Boasting a feature from the legendary rapper Jay-Z, “Jail” was probably one of the most heavily anticipated songs from the album. Needless to say, Jay-Z and Kanye didn’t disappoint. After years of what appeared to be a soured relationship between the two, fans were excited to hear the men on one track. They both clearly understood the assignment and the song is catchy without being corny. On top of that, there is a level of honesty in Kanye’s verse that is refreshing to hear given all of the things he’s publically endured over the last few years. Many people are hoping that this collaboration will be the first of many to come. In fact, there’s already been some talk that a sequel to Watch the Throne could be in the works.
2. Off The Grid
As a true creator, Kanye has always understood the power of collaboration, and he has never shied away from using features on his albums. “Off the Grid” is a great example of what can happen when talented artists come together and put their best foot forward. Featuring verses from Playboy Carti and Fivio Foreign (both of whom absolutely killed it), “Off the Grid” has a fun hook, but also has very solid verses. On the song, Kanye brings his usual level of confidence as he raps, “I gotta make sure they know who they messin’ with/I gotta tell ’em sorry, they too delicate/I gotta stay with God where the blessings is/I ain’t deliverin’ Heavenly messages just for the hell of it”.
3. Jesus Lord
One of the things that have made Kanye so successful over the years is the fact that he’s always been very versatile. While lots of artists tend to primarily stick to one type of song, Kanye has never been afraid to change lanes and along the way he’s shown that he can rap about practically anything. “Jesus Lord” is reminiscent of Kanye’s College Dropout days and the song touches on some very powerful subjects.

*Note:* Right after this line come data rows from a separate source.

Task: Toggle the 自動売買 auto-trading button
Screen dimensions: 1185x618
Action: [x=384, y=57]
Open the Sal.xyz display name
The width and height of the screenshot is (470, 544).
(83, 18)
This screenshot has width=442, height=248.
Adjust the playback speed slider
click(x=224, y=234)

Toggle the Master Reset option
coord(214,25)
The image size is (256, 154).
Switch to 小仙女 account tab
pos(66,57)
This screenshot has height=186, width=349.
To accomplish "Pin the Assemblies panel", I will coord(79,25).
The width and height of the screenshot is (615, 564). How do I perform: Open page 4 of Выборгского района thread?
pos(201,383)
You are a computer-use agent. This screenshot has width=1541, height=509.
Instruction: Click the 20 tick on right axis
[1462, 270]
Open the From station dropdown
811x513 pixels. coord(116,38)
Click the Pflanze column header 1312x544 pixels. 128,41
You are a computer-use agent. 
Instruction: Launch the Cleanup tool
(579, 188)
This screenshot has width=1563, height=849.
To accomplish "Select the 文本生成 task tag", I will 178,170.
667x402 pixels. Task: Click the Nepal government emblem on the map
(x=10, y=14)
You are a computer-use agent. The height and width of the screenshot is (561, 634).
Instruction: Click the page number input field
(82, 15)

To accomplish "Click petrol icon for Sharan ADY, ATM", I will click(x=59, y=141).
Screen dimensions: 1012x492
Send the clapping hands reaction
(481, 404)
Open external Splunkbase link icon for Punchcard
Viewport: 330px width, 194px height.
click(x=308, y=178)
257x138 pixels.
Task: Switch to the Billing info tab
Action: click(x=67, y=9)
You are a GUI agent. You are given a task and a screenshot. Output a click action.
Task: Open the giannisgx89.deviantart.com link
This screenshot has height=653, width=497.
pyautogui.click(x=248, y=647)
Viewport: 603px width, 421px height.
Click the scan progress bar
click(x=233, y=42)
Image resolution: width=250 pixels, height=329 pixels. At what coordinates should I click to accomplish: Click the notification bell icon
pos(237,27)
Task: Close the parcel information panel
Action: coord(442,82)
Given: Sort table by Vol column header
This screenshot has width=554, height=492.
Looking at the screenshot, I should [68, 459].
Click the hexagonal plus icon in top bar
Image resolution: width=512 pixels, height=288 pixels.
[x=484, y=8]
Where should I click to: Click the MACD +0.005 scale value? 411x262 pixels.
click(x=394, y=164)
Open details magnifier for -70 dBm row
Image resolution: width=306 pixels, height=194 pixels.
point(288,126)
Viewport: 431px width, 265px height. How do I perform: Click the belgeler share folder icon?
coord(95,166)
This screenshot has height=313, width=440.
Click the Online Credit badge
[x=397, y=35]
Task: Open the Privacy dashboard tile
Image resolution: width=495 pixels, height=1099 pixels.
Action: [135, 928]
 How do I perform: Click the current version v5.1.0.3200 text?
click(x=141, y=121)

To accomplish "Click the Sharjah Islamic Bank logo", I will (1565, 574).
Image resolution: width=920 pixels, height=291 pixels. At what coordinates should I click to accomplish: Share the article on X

In the first verse, Kanye raps, “God got you, the devil’s watchin’, he just peekin’ in/I know I madе a promise that I’d never let the reaper in (Jesus)/But lately, I’ve been losin’ all my deepest friends (Lord)/And lately, I’ve been swimmin’ on the deepest end/ It’s just drugs, it ain’t no hugs, it ain’t no love there”. The level of vulnerability he displays on the track is a powerful reminder of the fact that Kanye is still just. a person like the rest of us.
As the song continues, Kanye touches on subjects such as poverty, violence, and teen pregnancy. His ability to weave in elements of storytelling while still keeping the lyrics tight is something that lots of artists aren’t able to do.
4. Heaven and Hell
“Heaven and Hell” is short and sweet. Even though all of the features on Donda were pretty impressive, it’s nice to see Kanye West shine on his own. His flow is energetic without being sporadic, and he sounds like what many people would consider “the old Kanye”. That said, he also mixes in lots of references to God which is something he’s started to do more in recent years.
With features from The Weeknd and Lil Baby, Kanye definitely struck gold with this one. Surprisingly, though, for a song named “Hurricane” the track is relatively calm. Kanye’s verse is full of the confidence he’s known for, but it also blends in moments of vulnerability that are present in other parts of the album. In his verse, Kanye says, “It’s a lot to digest when your life always movin’/Architectural Digest, but I needed home improvement/Sixty-million-dollar home, never went home to it”. He also alludes to the pain that comes with being judged and the harsh realities that come with telling the truth.